◆ The task
Whatever lies between the line that holds "You are a GUI" and the final line of the records below, both included, should be repeated exactly; leave out the pictures and add nothing.

Collected data:
____________
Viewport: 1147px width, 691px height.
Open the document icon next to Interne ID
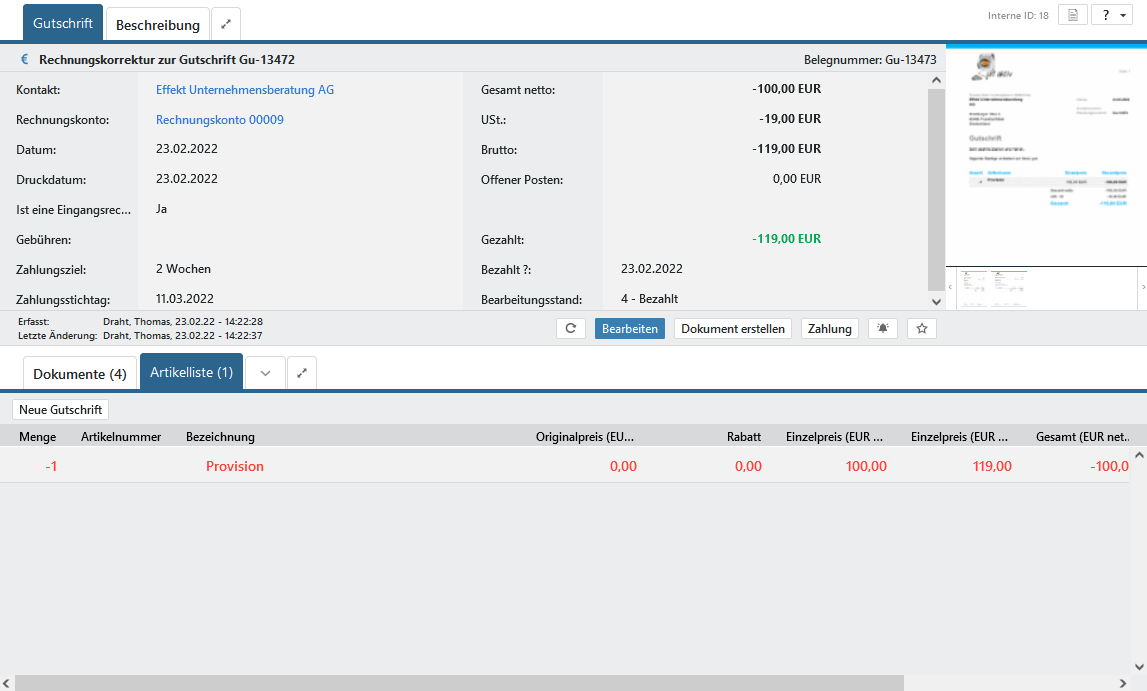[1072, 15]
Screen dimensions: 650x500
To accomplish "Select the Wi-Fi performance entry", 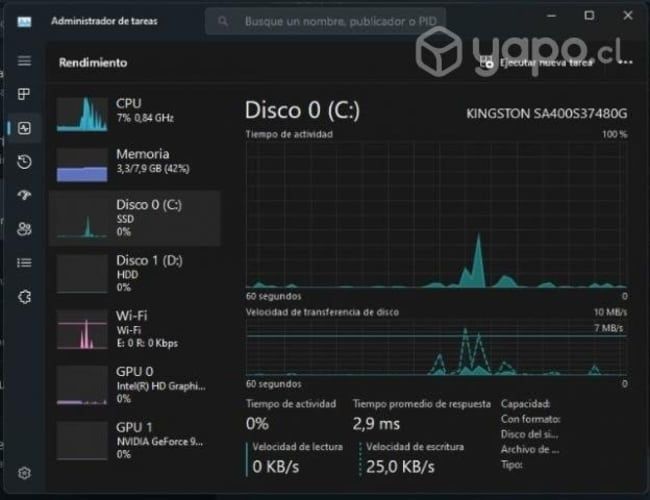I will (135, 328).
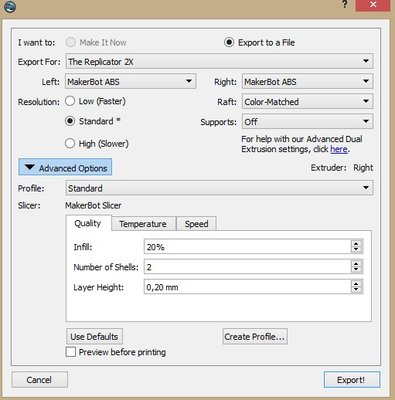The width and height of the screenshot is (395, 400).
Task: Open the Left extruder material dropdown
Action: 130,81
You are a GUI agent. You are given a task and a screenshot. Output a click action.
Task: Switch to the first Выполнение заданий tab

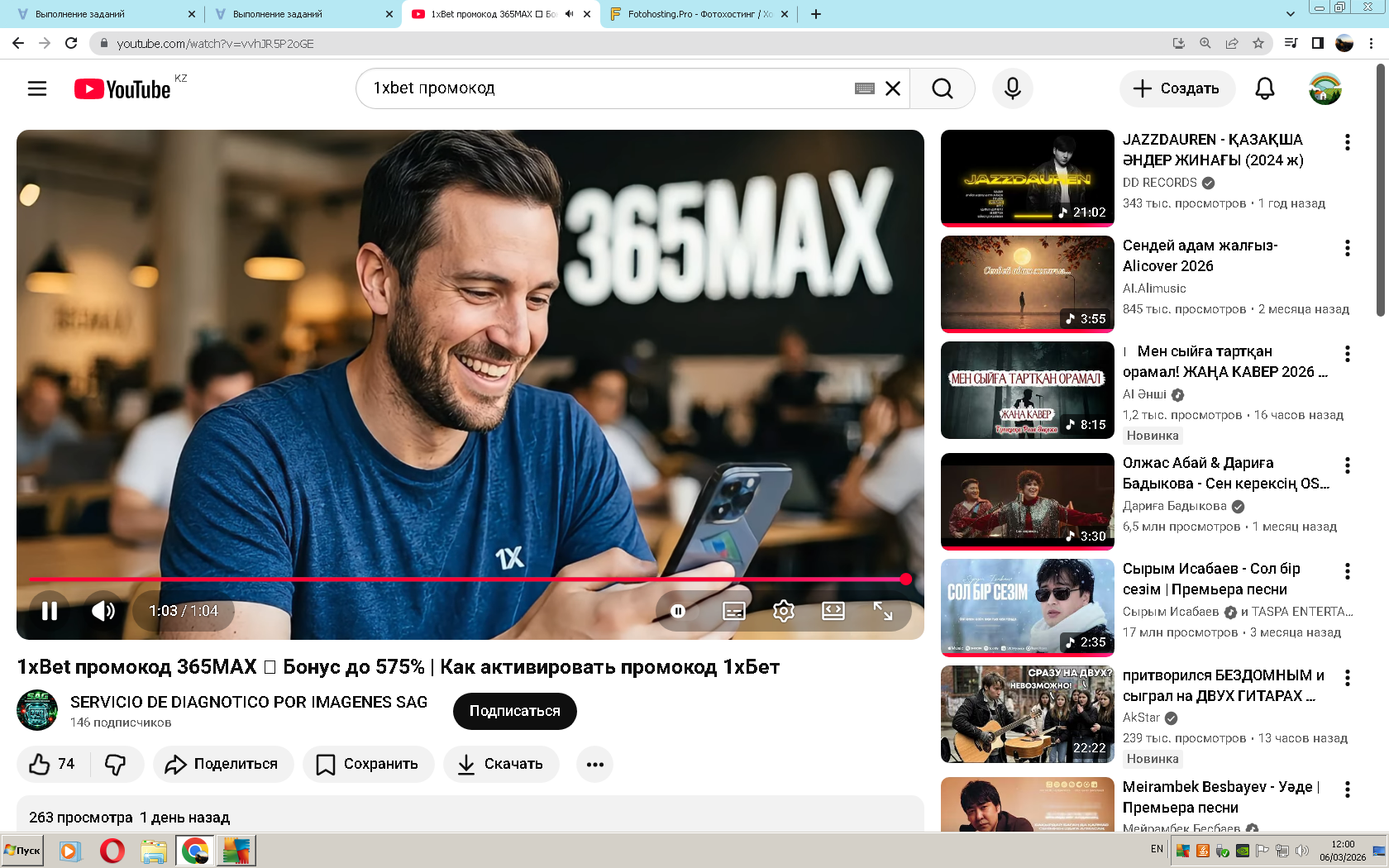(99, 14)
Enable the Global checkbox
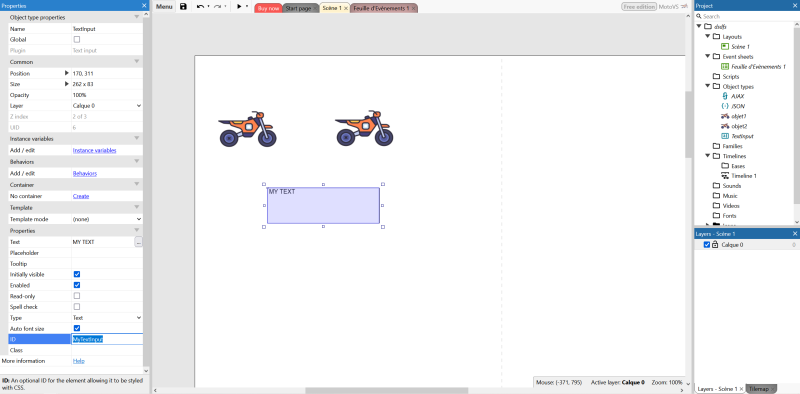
____________
◆ Task solution
You are a GUI agent. You are given a task and a screenshot. Output a click action.
Task: Switch to the first Выполнение заданий tab

(99, 14)
Enable the Global checkbox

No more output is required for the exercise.